**What is required**
The lines to reproduce run from the first one below to the line containing "Click the pop-out", both included. Reproduce them exactly and nothing else.
━━━━━━
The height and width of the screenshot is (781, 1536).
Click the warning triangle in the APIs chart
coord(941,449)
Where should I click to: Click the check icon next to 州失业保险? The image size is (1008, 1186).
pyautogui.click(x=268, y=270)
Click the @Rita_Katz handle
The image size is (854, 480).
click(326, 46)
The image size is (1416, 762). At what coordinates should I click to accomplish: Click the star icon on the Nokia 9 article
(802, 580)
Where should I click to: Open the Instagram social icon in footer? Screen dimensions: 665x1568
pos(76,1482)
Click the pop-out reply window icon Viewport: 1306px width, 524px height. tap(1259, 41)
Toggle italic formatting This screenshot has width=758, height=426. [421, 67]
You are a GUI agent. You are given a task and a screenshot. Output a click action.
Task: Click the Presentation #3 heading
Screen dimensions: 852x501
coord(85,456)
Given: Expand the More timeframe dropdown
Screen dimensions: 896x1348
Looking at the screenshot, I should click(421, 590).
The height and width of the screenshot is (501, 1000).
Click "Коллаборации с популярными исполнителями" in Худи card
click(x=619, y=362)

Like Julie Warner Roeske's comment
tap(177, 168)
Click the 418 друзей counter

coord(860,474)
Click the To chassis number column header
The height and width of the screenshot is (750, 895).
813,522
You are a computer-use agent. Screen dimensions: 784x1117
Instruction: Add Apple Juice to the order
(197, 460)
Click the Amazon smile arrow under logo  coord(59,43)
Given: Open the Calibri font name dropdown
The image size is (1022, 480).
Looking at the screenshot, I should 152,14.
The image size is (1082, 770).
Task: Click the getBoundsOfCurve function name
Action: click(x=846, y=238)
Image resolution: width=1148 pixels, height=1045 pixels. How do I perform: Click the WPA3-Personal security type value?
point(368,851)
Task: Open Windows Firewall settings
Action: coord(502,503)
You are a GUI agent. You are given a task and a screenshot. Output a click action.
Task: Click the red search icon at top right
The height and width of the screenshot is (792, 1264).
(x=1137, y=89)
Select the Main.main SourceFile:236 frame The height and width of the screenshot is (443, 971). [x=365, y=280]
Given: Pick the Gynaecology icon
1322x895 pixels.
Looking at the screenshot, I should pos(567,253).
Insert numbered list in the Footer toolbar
━━━━━━
**Exercise result**
The height and width of the screenshot is (781, 1536).
Click the warning triangle in the APIs chart
coord(941,449)
Where should I click to: Click the check icon next to 州失业保险? The image size is (1008, 1186).
pyautogui.click(x=268, y=270)
Click the @Rita_Katz handle
The image size is (854, 480).
click(326, 46)
The image size is (1416, 762). At what coordinates should I click to accomplish: Click the star icon on the Nokia 9 article
(802, 580)
Where should I click to: Open the Instagram social icon in footer? Screen dimensions: 665x1568
pos(76,1482)
Click the pop-out reply window icon Viewport: 1306px width, 524px height. tap(1259, 41)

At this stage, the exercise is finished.